Кантлинг сердито бросил газету.

— Он там удерживался очень долго! Какая муха тебя укусила? Когда мы еле сводили концы с концами, тебе это не слишком нравилось. Девочке нужны пластинки на зубы, девочке нужна школа получше, девочке не следует каждый день питаться чертовыми бутербродами с арахисовым маслом и студнем. Ну, теперь все это уже позади, а ты злишься еще больше. Похвали меня хоть немного. Разве тебе нравилось быть женой неудачника?

— Мне не нравится быть женой порнографа, — окрысилась Хелен.

— А пошла ты! — сказал Кантлинг.

Она ехидно ему улыбнулась.

— Было бы на что! Ты меня неделями не замечаешь. Тебе больше нравится трахаться со своей Сисси.

— Ты что, с ума сошла? — Кантлинг уставился на нее. — Это же персонаж в моей романе, и все.

— Иди к черту! — в бешенстве крикнула Хелен. — Говоришь со мной как с идиоткой. По-твоему, я не умею читать? По-твоему, я ничего не понимаю? Я прочла твою дерьмовую книжку. И я не дура. Марша, жена, тупая невежественная занудная Марша, жующая жвачку мышка Марша, эта корова, эта язва, эта зубная боль — это же я! По-твоему, у меня соображения не хватает? Так хватает! И у всех моих подруг тоже хватает. Они все меня ужасно жалеют.
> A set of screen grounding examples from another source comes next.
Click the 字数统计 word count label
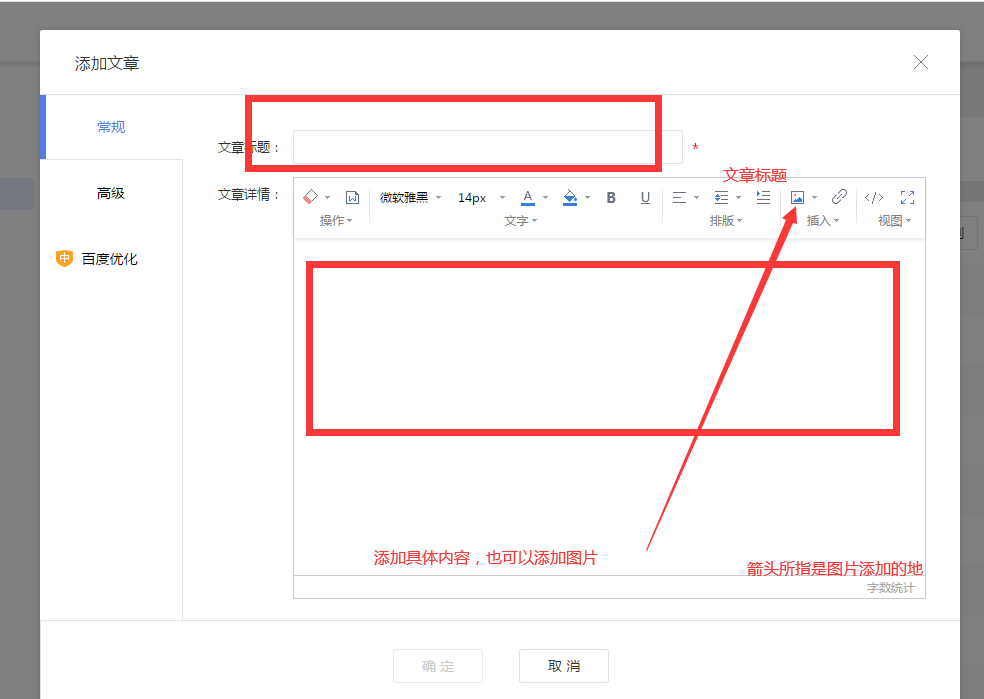Screen dimensions: 984x699 (891, 587)
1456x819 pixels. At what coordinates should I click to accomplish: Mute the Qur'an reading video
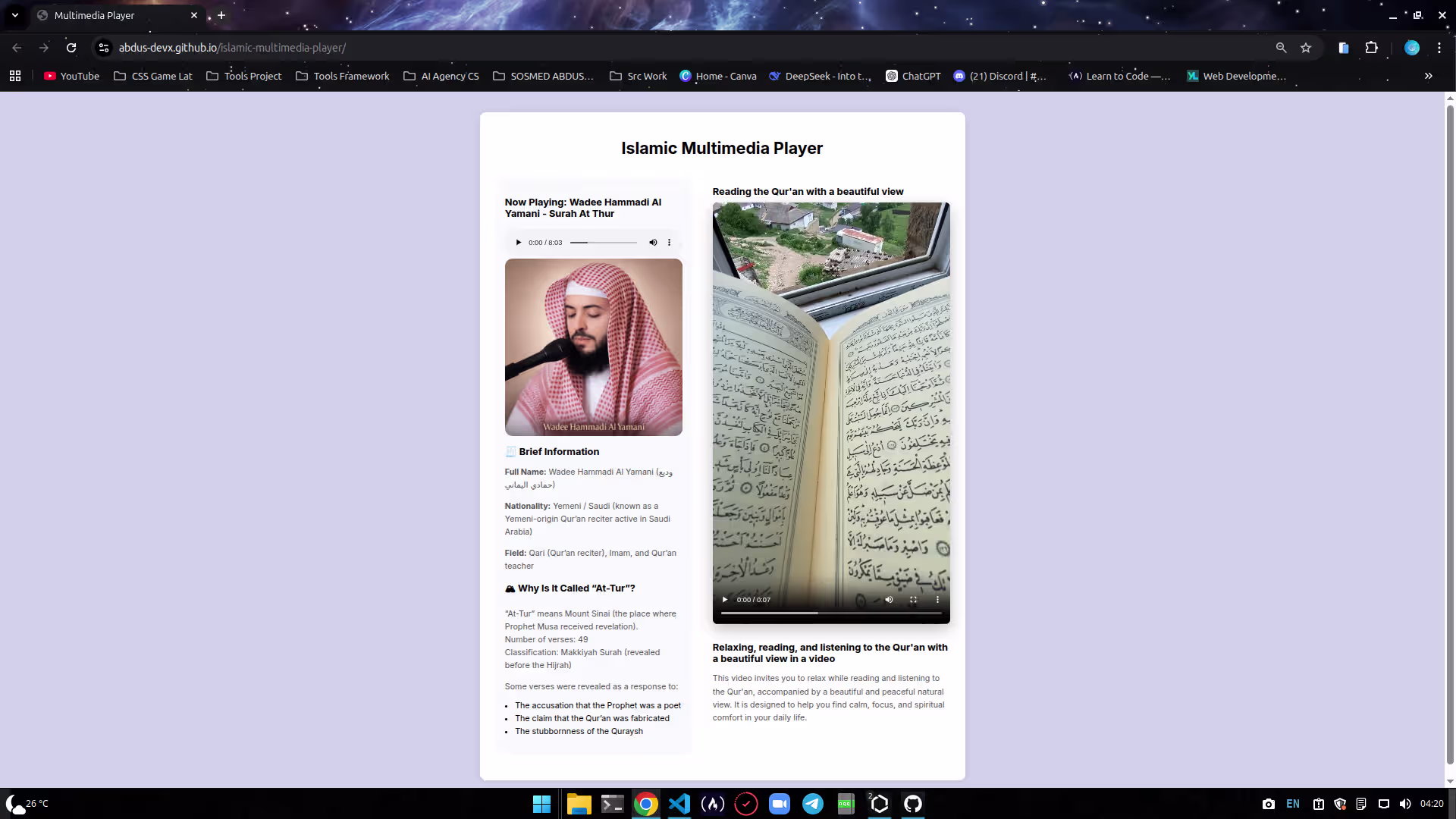pyautogui.click(x=889, y=599)
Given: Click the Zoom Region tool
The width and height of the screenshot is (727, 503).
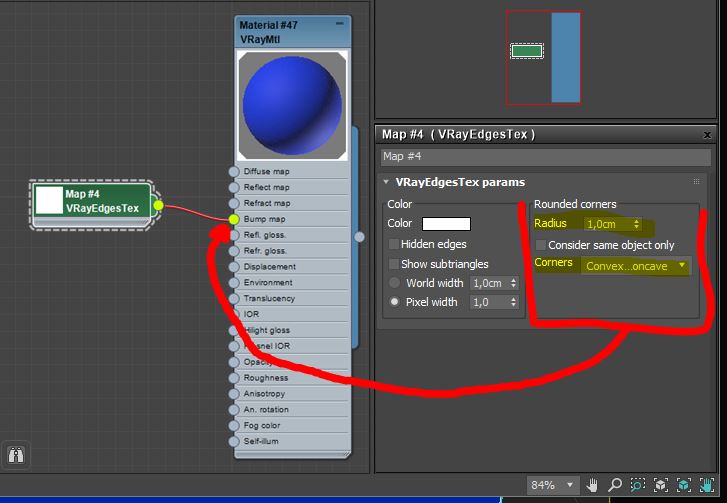Looking at the screenshot, I should tap(638, 486).
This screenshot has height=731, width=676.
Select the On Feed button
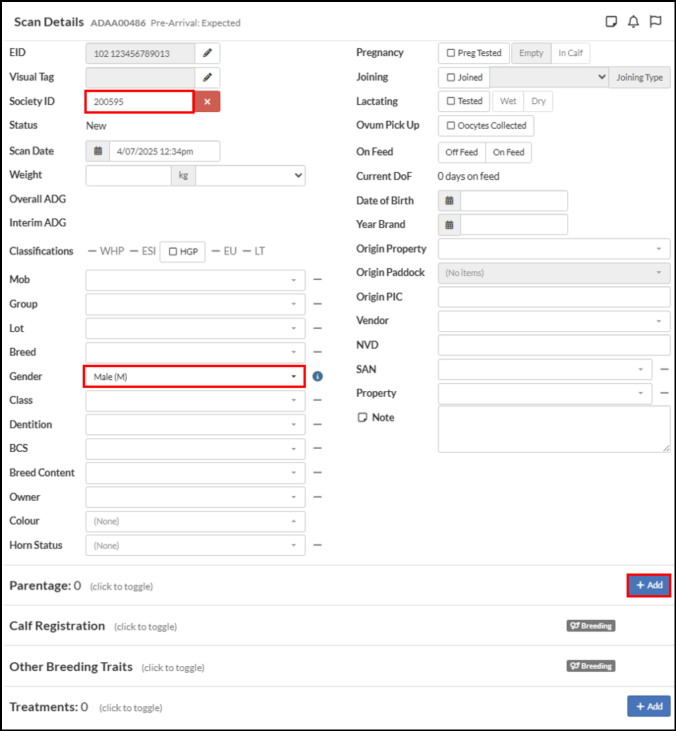(x=509, y=152)
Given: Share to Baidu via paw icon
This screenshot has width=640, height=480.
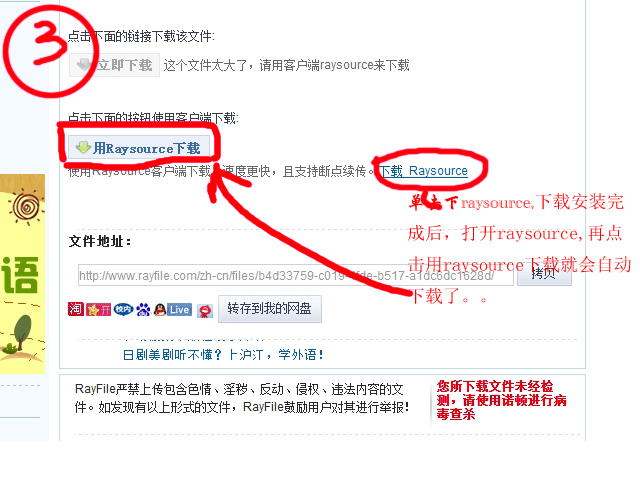Looking at the screenshot, I should click(x=143, y=310).
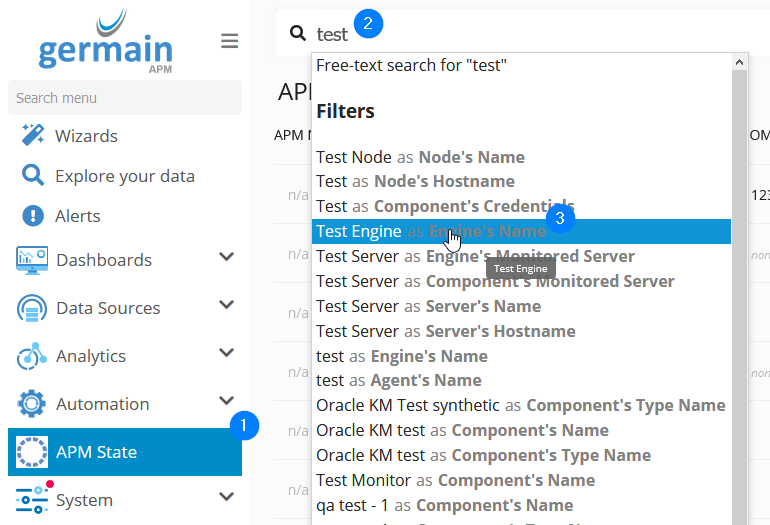Click the Automation gear icon
The width and height of the screenshot is (770, 525).
tap(33, 404)
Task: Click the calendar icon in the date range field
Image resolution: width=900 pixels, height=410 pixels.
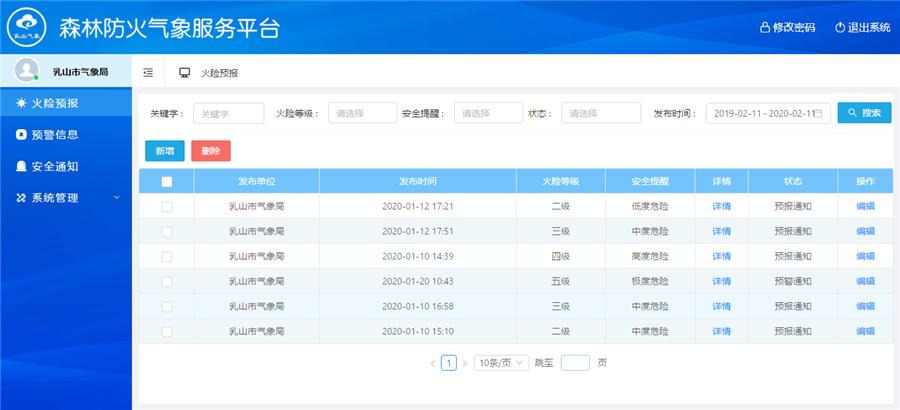Action: [819, 114]
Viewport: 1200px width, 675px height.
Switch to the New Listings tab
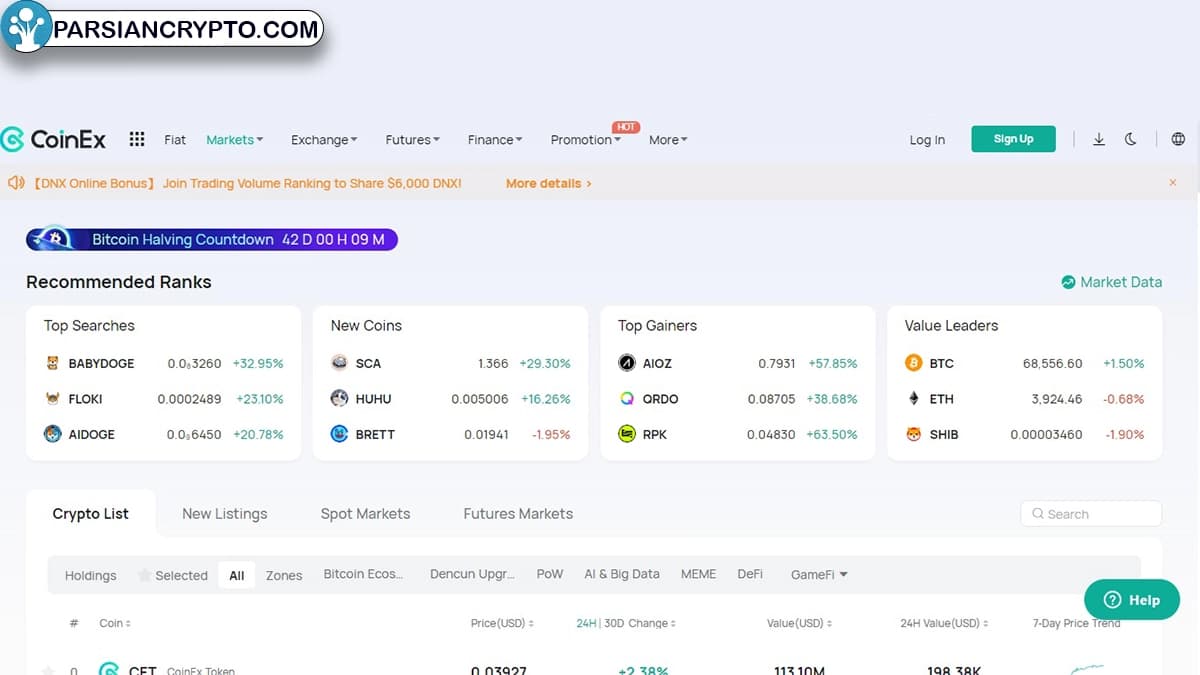(x=224, y=514)
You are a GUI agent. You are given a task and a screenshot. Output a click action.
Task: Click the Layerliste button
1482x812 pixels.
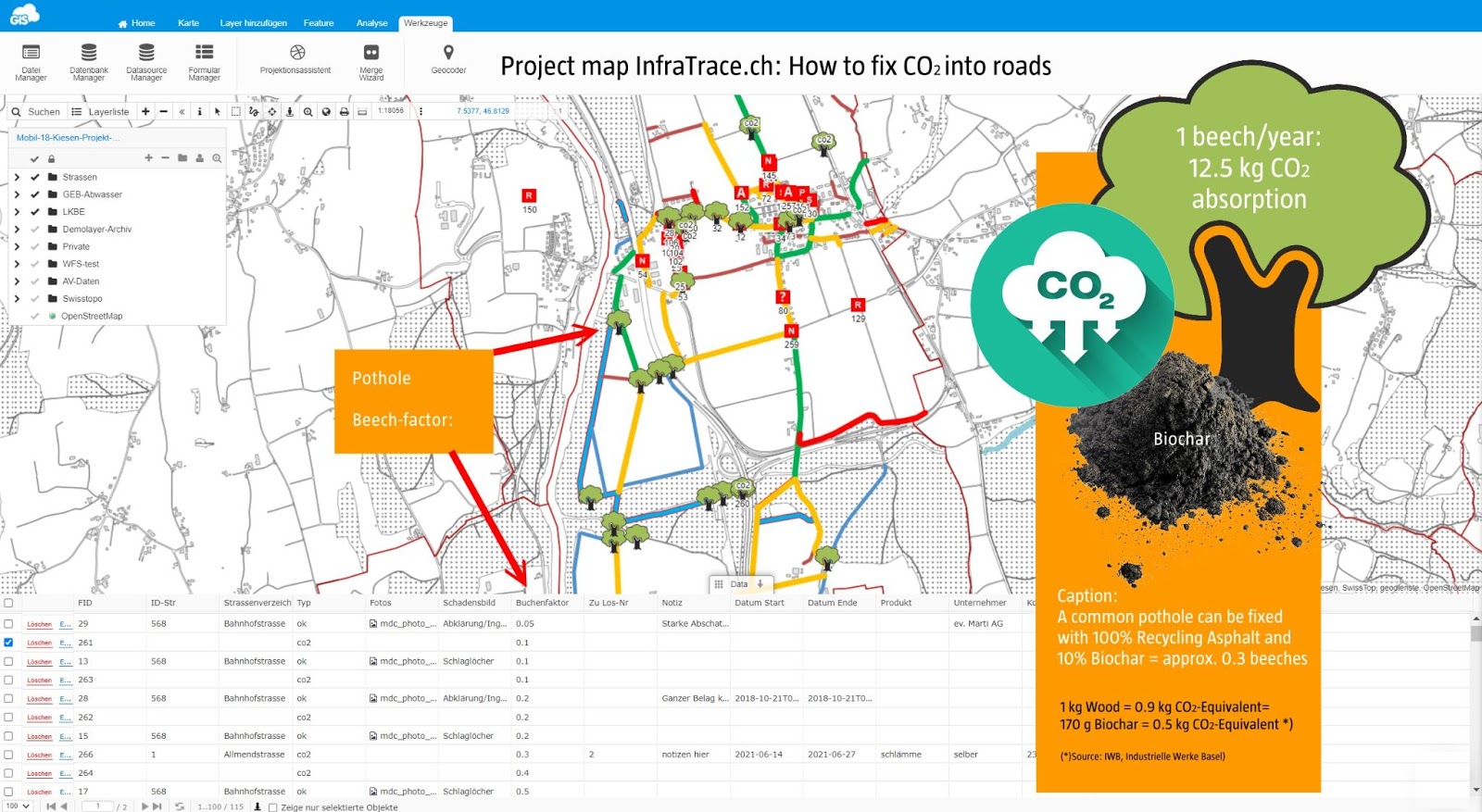click(100, 112)
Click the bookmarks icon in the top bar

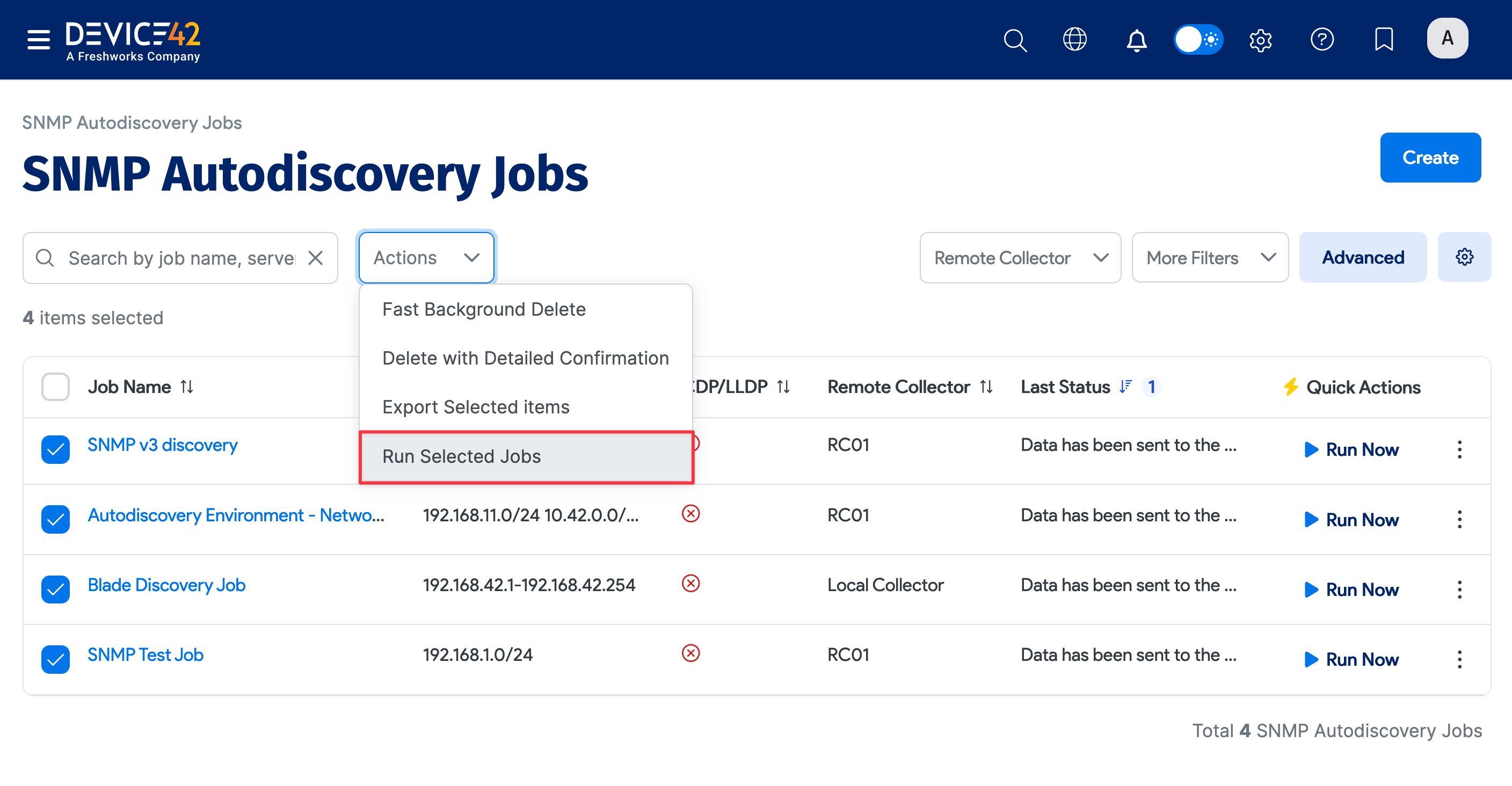click(1384, 40)
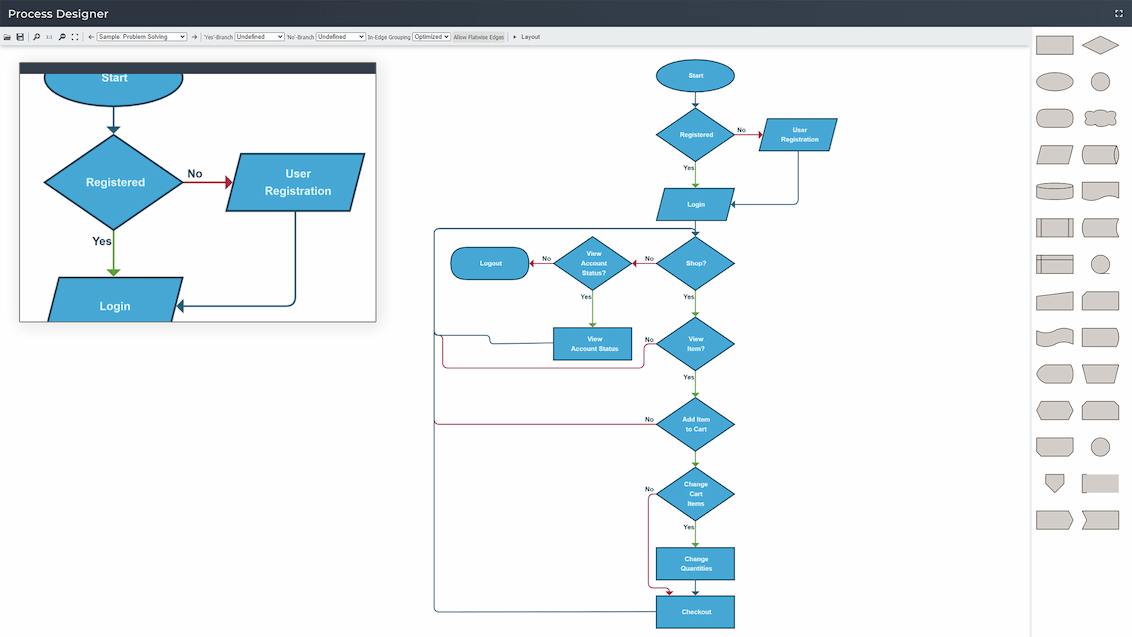The height and width of the screenshot is (637, 1132).
Task: Toggle fullscreen with the expand icon
Action: [x=1118, y=13]
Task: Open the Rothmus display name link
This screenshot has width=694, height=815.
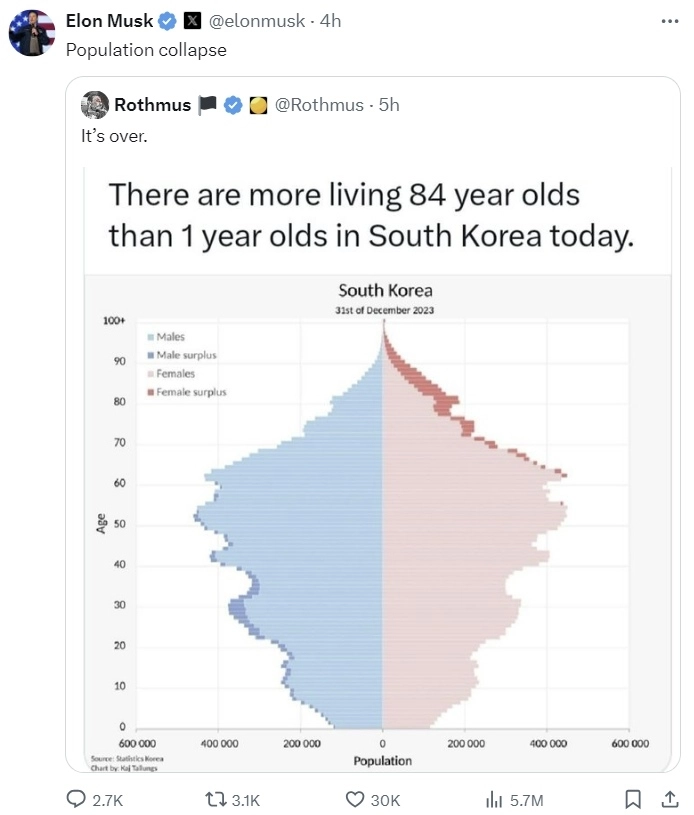Action: (153, 105)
Ты меня любишь ровно столько, сколько Ричардсон любил Маршу! Ах, Сисси просто персонаж в романе! Как бы не так! Как бы не так! — Хелен заплакала. — Ты в нее влюблен, чтоб тебя черт побрал! Она твоя маленькая онанистичная мечта. Если бы она сейчас сюда вошла, ты меня сразу бы бросил, как Ричардсон бросил добрую старую Маршу. Скажешь, нет? Вот попробуй сказать нет!

Кантлинг смотрел на жену, не веря глазам.

— Я не верю! Ты ревнуешь к персонажу в моей книге. Ты ревнуешь к женщине, которой никогда не существовало.

— Она существует у тебя в голове, а для тебя это важнее всего. Конечно, твою книжонку раскупали нарасхват. Ты думаешь, из-за твоего мастерства? Только из-за секса, только из-за него!

— Секс составляет важную часть жизни, — объявил Кантлинг. — Для искусства это вполне законная тема. Ты хочешь, чтобы я задергивал занавес всякий раз, когда мои персонажи ложатся в постель? Ты этого хочешь? Умение принять сексуальность как она есть — это тема «Черных роз». Естественно, она требовала откровенности в выражении. Не будь ты такой отпетой ханжой, ты бы сама это поняла.